▶ Directions: Take the records below and copy them exactly.
-------- Provided data
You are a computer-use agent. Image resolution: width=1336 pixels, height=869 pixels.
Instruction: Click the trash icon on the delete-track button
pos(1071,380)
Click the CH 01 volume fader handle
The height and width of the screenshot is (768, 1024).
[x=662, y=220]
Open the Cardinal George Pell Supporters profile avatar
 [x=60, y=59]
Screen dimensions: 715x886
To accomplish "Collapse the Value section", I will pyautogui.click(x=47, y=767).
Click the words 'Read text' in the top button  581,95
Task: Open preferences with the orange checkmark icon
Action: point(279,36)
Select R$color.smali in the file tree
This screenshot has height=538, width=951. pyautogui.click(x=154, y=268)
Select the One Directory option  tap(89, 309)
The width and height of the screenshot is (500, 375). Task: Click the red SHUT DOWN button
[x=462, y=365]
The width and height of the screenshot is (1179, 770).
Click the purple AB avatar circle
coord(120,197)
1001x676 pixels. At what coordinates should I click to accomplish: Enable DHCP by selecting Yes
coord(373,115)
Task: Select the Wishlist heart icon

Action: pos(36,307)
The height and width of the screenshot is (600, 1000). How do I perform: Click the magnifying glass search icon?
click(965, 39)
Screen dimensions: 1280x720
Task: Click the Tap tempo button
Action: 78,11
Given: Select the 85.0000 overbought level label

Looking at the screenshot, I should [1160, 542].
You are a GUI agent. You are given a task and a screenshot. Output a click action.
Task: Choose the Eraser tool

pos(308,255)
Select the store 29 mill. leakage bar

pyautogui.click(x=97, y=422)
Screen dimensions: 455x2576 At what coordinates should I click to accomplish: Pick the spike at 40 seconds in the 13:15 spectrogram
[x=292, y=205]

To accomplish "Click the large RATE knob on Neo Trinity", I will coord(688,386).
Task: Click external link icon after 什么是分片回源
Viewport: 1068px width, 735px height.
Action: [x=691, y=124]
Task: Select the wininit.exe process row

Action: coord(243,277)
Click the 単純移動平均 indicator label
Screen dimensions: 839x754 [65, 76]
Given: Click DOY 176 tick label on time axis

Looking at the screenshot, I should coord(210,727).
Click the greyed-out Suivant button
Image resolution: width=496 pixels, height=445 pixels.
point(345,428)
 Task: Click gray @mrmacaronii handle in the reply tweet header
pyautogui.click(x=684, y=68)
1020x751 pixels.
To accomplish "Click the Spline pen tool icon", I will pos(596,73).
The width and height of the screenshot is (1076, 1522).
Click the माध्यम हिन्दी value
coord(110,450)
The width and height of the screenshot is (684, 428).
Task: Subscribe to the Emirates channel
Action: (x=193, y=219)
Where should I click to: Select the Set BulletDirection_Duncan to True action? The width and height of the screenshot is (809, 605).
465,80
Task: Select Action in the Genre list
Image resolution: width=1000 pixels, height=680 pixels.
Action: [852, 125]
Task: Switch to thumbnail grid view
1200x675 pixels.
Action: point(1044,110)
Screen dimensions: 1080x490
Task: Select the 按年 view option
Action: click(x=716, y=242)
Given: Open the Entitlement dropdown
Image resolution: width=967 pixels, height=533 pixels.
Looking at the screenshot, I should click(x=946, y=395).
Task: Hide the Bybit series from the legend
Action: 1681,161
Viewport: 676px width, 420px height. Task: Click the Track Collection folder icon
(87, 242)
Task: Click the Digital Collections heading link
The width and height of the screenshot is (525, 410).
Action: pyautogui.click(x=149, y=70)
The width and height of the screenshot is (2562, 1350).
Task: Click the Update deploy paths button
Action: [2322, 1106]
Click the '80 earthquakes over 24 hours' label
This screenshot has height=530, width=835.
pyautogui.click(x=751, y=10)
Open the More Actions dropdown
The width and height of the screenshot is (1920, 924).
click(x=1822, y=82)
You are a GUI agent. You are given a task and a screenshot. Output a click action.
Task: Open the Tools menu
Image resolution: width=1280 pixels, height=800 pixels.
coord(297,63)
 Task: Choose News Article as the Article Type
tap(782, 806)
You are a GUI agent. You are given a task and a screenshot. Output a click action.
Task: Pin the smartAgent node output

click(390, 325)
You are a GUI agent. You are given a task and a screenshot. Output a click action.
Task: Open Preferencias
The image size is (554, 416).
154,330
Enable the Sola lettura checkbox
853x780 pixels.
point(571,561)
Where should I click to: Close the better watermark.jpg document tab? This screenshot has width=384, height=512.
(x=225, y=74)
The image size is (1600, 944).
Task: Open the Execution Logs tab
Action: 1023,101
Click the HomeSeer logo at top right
----------------
▶ Written response:
You are a computer-use agent. Image resolution: width=1336 pixels, height=869 pixels.
Instruction: Click the trash icon on the delete-track button
pos(1071,380)
Click the CH 01 volume fader handle
The height and width of the screenshot is (768, 1024).
[x=662, y=220]
Open the Cardinal George Pell Supporters profile avatar
 [x=60, y=59]
Screen dimensions: 715x886
To accomplish "Collapse the Value section", I will pyautogui.click(x=47, y=767).
Click the words 'Read text' in the top button  581,95
Task: Open preferences with the orange checkmark icon
Action: point(279,36)
Select R$color.smali in the file tree
This screenshot has height=538, width=951. pyautogui.click(x=154, y=268)
Select the One Directory option  tap(89, 309)
The width and height of the screenshot is (500, 375). Task: Click the red SHUT DOWN button
[x=462, y=365]
The width and height of the screenshot is (1179, 770).
Click the purple AB avatar circle
coord(120,197)
1001x676 pixels. At what coordinates should I click to accomplish: Enable DHCP by selecting Yes
coord(373,115)
Task: Select the Wishlist heart icon

Action: pos(36,307)
The height and width of the screenshot is (600, 1000). How do I perform: Click the magnifying glass search icon?
click(965, 39)
Screen dimensions: 1280x720
Task: Click the Tap tempo button
Action: 78,11
Given: Select the 85.0000 overbought level label

Looking at the screenshot, I should [1160, 542].
You are a GUI agent. You are given a task and a screenshot. Output a click action.
Task: Choose the Eraser tool

pos(308,255)
Select the store 29 mill. leakage bar

pyautogui.click(x=97, y=422)
Screen dimensions: 455x2576 At what coordinates should I click to accomplish: Pick the spike at 40 seconds in the 13:15 spectrogram
[x=292, y=205]

To accomplish "Click the large RATE knob on Neo Trinity", I will coord(688,386).
Task: Click external link icon after 什么是分片回源
Viewport: 1068px width, 735px height.
Action: [x=691, y=124]
Task: Select the wininit.exe process row

Action: coord(243,277)
Click the 単純移動平均 indicator label
Screen dimensions: 839x754 [65, 76]
Given: Click DOY 176 tick label on time axis

Looking at the screenshot, I should coord(210,727).
Click the greyed-out Suivant button
Image resolution: width=496 pixels, height=445 pixels.
point(345,428)
 Task: Click gray @mrmacaronii handle in the reply tweet header
pyautogui.click(x=684, y=68)
1020x751 pixels.
To accomplish "Click the Spline pen tool icon", I will pos(596,73).
The width and height of the screenshot is (1076, 1522).
Click the माध्यम हिन्दी value
coord(110,450)
The width and height of the screenshot is (684, 428).
Task: Subscribe to the Emirates channel
Action: (x=193, y=219)
Where should I click to: Select the Set BulletDirection_Duncan to True action? The width and height of the screenshot is (809, 605).
465,80
Task: Select Action in the Genre list
Image resolution: width=1000 pixels, height=680 pixels.
Action: [852, 125]
Task: Switch to thumbnail grid view
1200x675 pixels.
Action: point(1044,110)
Screen dimensions: 1080x490
Task: Select the 按年 view option
Action: click(x=716, y=242)
Given: Open the Entitlement dropdown
Image resolution: width=967 pixels, height=533 pixels.
Looking at the screenshot, I should click(x=946, y=395).
Task: Hide the Bybit series from the legend
Action: 1681,161
Viewport: 676px width, 420px height. Task: Click the Track Collection folder icon
(87, 242)
Task: Click the Digital Collections heading link
The width and height of the screenshot is (525, 410).
Action: pyautogui.click(x=149, y=70)
The width and height of the screenshot is (2562, 1350).
Task: Click the Update deploy paths button
Action: [2322, 1106]
Click the '80 earthquakes over 24 hours' label
This screenshot has height=530, width=835.
pyautogui.click(x=751, y=10)
Open the More Actions dropdown
The width and height of the screenshot is (1920, 924).
click(x=1822, y=82)
You are a GUI agent. You are given a task and a screenshot. Output a click action.
Task: Open the Tools menu
Image resolution: width=1280 pixels, height=800 pixels.
coord(297,63)
 Task: Choose News Article as the Article Type
tap(782, 806)
You are a GUI agent. You are given a task and a screenshot. Output a click action.
Task: Pin the smartAgent node output

click(390, 325)
You are a GUI agent. You are given a task and a screenshot. Output a click action.
Task: Open Preferencias
The image size is (554, 416).
154,330
Enable the Sola lettura checkbox
853x780 pixels.
point(571,561)
Where should I click to: Close the better watermark.jpg document tab? This screenshot has width=384, height=512.
(x=225, y=74)
The image size is (1600, 944).
Task: Open the Execution Logs tab
Action: 1023,101
Click the HomeSeer logo at top right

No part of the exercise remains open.